ATP antagonists cibacron blue, basilen blue and suramin alter sound-evoked responses of the cochlea and auditory nerve.

The P2-purinergic receptor antagonists suramin, cibacron blue and basilen blue, the latter two being isomers of reactive blue 2, were studied for their effects on sound-evoked responses from the cochlea (cochlear microphonic, CM; summating potential, SP; distortion product otoacoustic emissions, DPOAE) and auditory nerve (compound action potential, CAP). Local application of these compounds (10-1000 microM) into the cochlear perilymph was associated with concentration-dependent response alterations. Effects of suramin on cochlear responses were minimal: High-intensity SP was reduced slightly at concentrations > or = 330 microM without significant alterations in CM or DPOAEs. The amplitude of the auditory nerve CAP was suppressed and its latency increased at drug concentrations > or = 100 microM. Cibacron blue and basilen blue were of greater potency in their effects on cochlear and auditory nerve responses.
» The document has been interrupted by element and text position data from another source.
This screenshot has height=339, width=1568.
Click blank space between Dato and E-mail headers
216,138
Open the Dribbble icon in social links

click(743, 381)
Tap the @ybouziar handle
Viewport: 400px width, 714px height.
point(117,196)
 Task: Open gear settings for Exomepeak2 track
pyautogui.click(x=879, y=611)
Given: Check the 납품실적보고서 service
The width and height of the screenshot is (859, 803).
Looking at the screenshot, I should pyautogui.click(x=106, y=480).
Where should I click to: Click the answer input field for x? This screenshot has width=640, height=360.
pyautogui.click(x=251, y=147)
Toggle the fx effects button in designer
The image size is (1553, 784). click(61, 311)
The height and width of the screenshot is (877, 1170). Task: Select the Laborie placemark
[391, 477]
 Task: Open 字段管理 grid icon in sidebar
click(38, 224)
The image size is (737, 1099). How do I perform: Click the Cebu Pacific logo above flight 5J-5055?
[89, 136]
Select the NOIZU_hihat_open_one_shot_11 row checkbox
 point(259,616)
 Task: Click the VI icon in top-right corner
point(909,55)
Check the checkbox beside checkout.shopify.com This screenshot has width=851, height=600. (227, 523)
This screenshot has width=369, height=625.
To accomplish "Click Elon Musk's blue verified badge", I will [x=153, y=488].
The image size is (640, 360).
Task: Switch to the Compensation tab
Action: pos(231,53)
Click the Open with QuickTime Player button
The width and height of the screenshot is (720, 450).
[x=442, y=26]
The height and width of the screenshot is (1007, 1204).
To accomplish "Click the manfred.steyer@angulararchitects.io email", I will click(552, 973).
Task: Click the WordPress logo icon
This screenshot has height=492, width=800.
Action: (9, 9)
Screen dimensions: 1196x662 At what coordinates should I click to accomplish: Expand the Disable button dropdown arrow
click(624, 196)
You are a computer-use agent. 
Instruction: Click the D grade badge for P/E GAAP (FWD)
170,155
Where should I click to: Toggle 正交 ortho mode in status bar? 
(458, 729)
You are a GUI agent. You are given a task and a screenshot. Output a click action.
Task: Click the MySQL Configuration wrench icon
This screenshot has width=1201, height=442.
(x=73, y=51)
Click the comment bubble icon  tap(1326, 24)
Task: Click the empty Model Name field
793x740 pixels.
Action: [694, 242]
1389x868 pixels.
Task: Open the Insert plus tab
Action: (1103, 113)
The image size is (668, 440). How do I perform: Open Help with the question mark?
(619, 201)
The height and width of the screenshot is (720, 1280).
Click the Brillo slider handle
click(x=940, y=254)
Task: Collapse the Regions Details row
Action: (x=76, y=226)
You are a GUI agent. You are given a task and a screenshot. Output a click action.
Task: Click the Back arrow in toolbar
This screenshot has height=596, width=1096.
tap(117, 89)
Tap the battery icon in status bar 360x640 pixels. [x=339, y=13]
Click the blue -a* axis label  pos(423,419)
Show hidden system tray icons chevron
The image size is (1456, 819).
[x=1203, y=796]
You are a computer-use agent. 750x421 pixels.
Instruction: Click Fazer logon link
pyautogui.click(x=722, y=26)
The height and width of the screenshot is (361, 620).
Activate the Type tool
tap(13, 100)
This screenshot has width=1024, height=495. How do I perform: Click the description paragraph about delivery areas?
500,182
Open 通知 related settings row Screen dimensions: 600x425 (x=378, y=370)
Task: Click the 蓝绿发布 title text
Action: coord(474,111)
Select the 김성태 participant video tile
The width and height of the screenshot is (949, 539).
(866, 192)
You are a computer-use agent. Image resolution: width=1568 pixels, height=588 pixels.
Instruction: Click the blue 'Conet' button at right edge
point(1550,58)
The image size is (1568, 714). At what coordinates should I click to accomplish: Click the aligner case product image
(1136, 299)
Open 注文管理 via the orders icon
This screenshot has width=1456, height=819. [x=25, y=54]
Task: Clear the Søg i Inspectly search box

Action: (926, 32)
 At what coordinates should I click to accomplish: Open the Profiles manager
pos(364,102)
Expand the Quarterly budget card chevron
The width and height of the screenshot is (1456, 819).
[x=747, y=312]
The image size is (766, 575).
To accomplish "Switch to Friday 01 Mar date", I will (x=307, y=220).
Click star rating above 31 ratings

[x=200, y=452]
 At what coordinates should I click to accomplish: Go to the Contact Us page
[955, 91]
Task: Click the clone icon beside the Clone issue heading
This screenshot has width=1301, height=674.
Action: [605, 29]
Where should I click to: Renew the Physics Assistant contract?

DPOAEs were generally reduced, low-intensity SP was reduced and high-intensity SP was increased and CM was little affected at drug concentrations 100-1000 microM. The CAP was suppressed and its latency increased at concentrations > or = 33 microM. Effects of suramin were largely reversible; those associated with cibacron blue and basilen blue generally were not. To the extent that these drugs acted selectively as antagonists of ATP receptor-mediated activity, results support the hypothesis that endogenous ATP exerts profound actions at the level of the cochlea and the auditory nerve.